I'll have to wait until Monday's E&M with the Neurosurgeon for the results. My medically naive wife thought I should get an autographed copy of the films. nah-uh. In the latest iteration of HIPAA, you have practically to qualify for a security clearance to walk around with your films. And, of course, they're not films at all, but digital images which go to the common Mass General database in real time.

The Bad News

One of the reasons that rhizotomy fell out of favour as a TN treatment is that patients, while they did get relief from the pleasures of the disorder, also lost most or all feeling in the treated side of the face. They also ran the risk of ending up looking like Tex Avery's Droopy.
MGM Cartoons
Understandably, many patients objected to this. In the modern history of treating TN, this problem has dogged patients and clinicians alike. Nothing can really be worse than the disease, but many treatments have left patients wondering what they let themselves in for.

Supposedly, we now have newer and friendlier facial rhizotomies, which don't leave one with sagging jowls. However, rhizotomies still are likely to leave numbness in their wake. Worse, one goes to the trouble and expense, only to have the Beast back in a few years, leaving the surgeon to do it all over again: the success rate is around 40 percent and there aren't warranties. All these things are the focus of my rhizotomy questions tomorrow.
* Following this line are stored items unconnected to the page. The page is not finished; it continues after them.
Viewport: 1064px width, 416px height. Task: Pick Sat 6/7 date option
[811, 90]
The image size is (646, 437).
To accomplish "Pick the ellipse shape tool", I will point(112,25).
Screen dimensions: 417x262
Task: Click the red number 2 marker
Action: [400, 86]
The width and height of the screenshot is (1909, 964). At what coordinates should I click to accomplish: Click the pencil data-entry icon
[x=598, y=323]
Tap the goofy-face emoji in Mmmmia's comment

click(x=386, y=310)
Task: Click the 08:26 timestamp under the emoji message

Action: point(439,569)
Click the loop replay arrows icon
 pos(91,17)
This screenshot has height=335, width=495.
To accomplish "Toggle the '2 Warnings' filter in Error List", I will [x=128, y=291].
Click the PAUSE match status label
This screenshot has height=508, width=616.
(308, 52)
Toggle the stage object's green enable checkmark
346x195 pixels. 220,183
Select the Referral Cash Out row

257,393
MVDs are cranitomies: significant brain surgeries that carry numerous risks with them, no matter how well done. Even if everything goes flawlessly, I face a staggering recovery period:  no work, no driving, restrictions on practically everything (Did I mention no drinking?), stretching on for months. As I approach 70, I'm aware of how few months I have left to throw away.

I don't like it. One of the main ways, besides medication, that I currently attempt to contain The Beast is restrictions on what doctors euphemistically call "quality of life." I've had to give up winter sports, especially skiing. I can't eat anything more solid than stew. I can drink little to nothing. Hell, when my sickness is on, my trips outside consist of dashes from house to car to whatever building I must visit. MVD seems to trade one set of quality of life restrictions for another: a treatment that creates a dilemma is perhaps no treatment at all.

Tomorrow I see the neurosurgeon, and my PCP as soon after that as I can manage. Stay tuned.

Tomorrow has come and almost gone. I'm off the hook until January. More directly. That was a bundle of news for all concerned.